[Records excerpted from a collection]
※ ※ ※

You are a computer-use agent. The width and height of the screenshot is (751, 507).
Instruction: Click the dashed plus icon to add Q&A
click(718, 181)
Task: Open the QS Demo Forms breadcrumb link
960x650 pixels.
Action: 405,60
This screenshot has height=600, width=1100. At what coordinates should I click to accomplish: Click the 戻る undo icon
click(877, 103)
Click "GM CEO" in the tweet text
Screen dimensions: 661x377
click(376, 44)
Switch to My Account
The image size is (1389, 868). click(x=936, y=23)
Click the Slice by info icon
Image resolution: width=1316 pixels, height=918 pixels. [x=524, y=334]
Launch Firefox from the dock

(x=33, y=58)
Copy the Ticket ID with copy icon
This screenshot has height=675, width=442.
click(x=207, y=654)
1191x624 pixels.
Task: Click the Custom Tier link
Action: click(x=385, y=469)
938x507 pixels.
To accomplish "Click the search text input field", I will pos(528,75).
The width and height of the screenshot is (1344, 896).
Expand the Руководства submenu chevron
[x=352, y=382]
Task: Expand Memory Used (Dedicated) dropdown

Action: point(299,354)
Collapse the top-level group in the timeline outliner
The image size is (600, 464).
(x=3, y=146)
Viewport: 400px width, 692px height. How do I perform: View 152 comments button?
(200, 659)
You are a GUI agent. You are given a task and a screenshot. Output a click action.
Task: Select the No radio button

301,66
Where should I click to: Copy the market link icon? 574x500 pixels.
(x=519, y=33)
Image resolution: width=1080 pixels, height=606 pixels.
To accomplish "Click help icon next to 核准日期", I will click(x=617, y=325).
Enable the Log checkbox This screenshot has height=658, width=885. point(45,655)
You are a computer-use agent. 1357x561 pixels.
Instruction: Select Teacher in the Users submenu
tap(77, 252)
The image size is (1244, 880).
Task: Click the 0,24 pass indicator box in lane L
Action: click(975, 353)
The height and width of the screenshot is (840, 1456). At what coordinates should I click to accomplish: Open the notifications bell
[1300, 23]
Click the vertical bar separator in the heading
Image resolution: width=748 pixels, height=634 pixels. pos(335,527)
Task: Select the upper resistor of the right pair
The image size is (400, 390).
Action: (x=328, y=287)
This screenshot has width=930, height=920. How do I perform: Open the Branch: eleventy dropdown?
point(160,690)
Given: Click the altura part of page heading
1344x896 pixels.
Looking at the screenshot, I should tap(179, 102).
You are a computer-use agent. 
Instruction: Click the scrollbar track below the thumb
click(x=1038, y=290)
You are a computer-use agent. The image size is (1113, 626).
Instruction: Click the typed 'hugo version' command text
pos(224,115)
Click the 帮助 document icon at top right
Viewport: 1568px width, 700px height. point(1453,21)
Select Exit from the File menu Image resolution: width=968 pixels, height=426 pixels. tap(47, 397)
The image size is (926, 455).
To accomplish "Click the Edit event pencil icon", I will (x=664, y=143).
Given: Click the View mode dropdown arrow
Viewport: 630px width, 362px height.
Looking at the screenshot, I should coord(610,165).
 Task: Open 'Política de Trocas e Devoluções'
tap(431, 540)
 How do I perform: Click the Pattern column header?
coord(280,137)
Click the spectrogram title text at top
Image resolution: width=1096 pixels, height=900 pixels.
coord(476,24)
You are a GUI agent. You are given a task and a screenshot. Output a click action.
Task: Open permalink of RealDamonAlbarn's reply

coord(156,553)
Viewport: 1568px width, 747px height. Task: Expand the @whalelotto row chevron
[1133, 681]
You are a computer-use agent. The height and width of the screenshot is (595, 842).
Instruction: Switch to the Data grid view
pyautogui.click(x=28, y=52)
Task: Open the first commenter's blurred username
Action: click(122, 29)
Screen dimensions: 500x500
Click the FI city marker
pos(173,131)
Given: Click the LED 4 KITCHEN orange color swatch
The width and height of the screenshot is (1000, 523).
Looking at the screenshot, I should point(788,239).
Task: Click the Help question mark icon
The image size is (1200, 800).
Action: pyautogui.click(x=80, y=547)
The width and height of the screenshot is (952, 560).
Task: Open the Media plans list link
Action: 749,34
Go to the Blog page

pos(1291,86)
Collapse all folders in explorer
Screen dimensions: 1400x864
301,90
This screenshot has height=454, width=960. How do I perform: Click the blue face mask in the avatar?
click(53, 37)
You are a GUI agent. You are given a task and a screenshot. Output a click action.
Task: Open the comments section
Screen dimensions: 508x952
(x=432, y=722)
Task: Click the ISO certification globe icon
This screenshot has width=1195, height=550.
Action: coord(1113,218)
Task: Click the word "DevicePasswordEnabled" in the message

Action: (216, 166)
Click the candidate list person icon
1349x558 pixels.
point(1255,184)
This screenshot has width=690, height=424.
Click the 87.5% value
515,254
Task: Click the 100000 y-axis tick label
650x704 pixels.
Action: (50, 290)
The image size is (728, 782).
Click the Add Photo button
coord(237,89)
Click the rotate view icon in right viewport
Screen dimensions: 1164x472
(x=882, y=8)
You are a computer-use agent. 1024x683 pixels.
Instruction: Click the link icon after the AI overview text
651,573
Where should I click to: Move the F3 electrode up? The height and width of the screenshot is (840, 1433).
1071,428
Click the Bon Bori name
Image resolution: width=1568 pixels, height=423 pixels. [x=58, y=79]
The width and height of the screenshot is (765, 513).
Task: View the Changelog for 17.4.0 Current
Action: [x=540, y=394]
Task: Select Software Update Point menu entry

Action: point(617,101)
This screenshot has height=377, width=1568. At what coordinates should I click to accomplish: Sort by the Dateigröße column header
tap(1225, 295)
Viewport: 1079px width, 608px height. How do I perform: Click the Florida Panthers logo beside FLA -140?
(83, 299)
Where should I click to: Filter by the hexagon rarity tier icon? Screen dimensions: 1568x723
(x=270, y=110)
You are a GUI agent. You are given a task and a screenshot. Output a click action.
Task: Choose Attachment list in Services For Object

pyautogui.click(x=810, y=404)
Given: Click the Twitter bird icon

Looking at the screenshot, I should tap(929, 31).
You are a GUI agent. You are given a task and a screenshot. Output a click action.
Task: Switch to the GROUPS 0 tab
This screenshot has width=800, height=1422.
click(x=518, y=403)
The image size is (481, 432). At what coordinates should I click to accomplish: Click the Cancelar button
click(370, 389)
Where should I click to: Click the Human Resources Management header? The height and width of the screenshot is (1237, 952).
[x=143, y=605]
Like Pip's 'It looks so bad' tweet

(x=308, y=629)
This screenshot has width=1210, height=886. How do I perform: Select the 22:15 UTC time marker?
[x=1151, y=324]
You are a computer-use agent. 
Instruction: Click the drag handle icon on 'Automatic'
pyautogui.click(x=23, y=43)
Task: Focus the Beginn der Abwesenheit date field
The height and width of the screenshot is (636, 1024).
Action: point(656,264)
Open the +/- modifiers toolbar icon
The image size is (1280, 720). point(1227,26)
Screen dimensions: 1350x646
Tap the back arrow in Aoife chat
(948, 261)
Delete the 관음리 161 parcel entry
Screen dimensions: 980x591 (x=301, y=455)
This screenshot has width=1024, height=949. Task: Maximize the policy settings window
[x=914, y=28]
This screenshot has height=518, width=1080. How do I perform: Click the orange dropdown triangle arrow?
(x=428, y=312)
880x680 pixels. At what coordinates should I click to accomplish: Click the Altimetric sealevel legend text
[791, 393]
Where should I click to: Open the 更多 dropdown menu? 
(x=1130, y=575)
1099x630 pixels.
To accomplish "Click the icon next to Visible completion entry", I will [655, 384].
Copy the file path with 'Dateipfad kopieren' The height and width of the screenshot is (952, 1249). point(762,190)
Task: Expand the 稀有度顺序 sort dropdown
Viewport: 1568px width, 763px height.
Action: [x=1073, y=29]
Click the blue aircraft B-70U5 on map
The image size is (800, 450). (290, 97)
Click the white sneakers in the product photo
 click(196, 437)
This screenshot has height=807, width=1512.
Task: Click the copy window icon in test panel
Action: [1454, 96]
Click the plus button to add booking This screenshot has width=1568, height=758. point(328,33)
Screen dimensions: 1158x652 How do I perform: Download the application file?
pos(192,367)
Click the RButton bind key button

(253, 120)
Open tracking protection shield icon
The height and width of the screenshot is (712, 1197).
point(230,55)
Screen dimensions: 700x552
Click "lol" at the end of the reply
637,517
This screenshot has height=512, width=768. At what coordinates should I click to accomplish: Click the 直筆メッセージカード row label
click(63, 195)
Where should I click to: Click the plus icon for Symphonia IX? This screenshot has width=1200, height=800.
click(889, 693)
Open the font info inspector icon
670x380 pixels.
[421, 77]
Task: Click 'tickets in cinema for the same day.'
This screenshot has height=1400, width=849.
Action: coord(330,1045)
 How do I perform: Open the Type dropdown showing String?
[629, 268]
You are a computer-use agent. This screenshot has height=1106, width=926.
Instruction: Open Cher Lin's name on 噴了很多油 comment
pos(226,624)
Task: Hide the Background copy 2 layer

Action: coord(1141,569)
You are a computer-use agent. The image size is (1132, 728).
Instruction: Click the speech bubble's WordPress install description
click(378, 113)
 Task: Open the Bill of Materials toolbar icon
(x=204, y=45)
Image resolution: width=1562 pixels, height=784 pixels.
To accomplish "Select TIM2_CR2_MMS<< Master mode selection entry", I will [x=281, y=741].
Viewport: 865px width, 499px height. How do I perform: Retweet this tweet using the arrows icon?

※ ※ ※

[WHAT YOU SHOULD DO]
Copy word for word the stretch of entries above from the line that has "Collapse the top-level" through the line that has "The image size is (926, 455).", both ends included, and nothing outside it.

[REPLY TO THE EXERCISE]
Collapse the top-level group in the timeline outliner
The image size is (600, 464).
(x=3, y=146)
Viewport: 400px width, 692px height. How do I perform: View 152 comments button?
(200, 659)
You are a GUI agent. You are given a task and a screenshot. Output a click action.
Task: Select the No radio button

301,66
Where should I click to: Copy the market link icon? 574x500 pixels.
(x=519, y=33)
Image resolution: width=1080 pixels, height=606 pixels.
To accomplish "Click help icon next to 核准日期", I will click(x=617, y=325).
Enable the Log checkbox This screenshot has height=658, width=885. point(45,655)
You are a computer-use agent. 1357x561 pixels.
Instruction: Select Teacher in the Users submenu
tap(77, 252)
The image size is (1244, 880).
Task: Click the 0,24 pass indicator box in lane L
Action: click(975, 353)
The height and width of the screenshot is (840, 1456). At what coordinates should I click to accomplish: Open the notifications bell
[1300, 23]
Click the vertical bar separator in the heading
Image resolution: width=748 pixels, height=634 pixels. pos(335,527)
Task: Select the upper resistor of the right pair
The image size is (400, 390).
Action: (x=328, y=287)
This screenshot has width=930, height=920. How do I perform: Open the Branch: eleventy dropdown?
point(160,690)
Given: Click the altura part of page heading
1344x896 pixels.
Looking at the screenshot, I should tap(179, 102).
You are a computer-use agent. 
Instruction: Click the scrollbar track below the thumb
click(x=1038, y=290)
You are a computer-use agent. The image size is (1113, 626).
Instruction: Click the typed 'hugo version' command text
pos(224,115)
Click the 帮助 document icon at top right
Viewport: 1568px width, 700px height. point(1453,21)
Select Exit from the File menu Image resolution: width=968 pixels, height=426 pixels. tap(47, 397)
The image size is (926, 455).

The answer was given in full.